In other words, if you’re the kind of person who wants a little bit of direction in your games, The Vanishing of Ethan Carter probably isn’t for you. That cold open sets the tone for the entire game, since you’ll be expected to piece everything together on your own, with no help or direction at any point in time. There’s the odd button prompt, of course, but those are so few and far between that they feel like the barest nod the game’s developers could possibly make towards the fact that they have, in fact, created an interactive experience rather than a really pretty animated movie.
Because of that, the only way to figure out what you’re doing is to move slowly and deliberately, keeping your eyes open for anything in the way of clues. There’s no rushing here; The Astronauts really seem to want you to experience The Vanishing of Ethan Carter as an immersive narrative rather than as a bunch of puzzles to be solved.
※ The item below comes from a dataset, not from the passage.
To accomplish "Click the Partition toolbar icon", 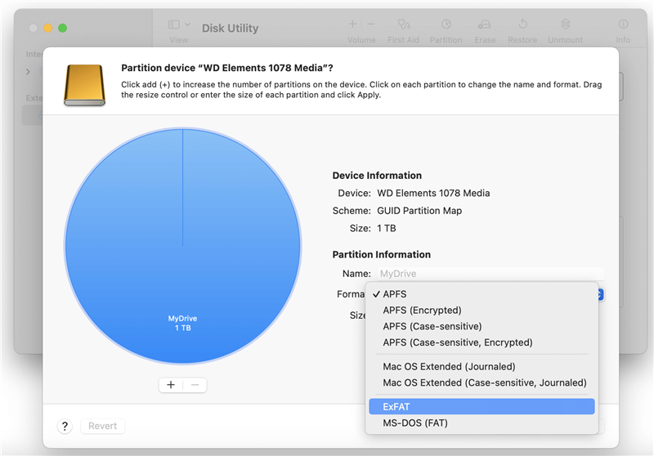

It’s not hard to see why they wanted people to inhabit the game’s world, though: it’s incredibly gorgeous. The first time my wife saw me playing The Vanishing of Ethan Carter, she stopped what she was doing just to comment on the fact she couldn’t believe a video game looked so lifelike. Admittedly, the game is probably helped immeasurably in this respect by the fact it seldom shows people. It’s set in an abandoned village in rural Pennsylvania, which means that all it has to do is show environments; when it does pause to advance the narrative via flashback, there’s a definite uncanny valley thing going on.
Still, when the game does such a fantastic job of creating a creepy atmosphere, complaining about the lack of people seems like it’s missing the point. Like a great horror movie, everything in The Vanishing of Ethan Carter is there to leave you feeling unsettled and unsure of what’s going on. Considering it nails that feeling and sustains it throughout, I’d say that counts as a pretty substantial success.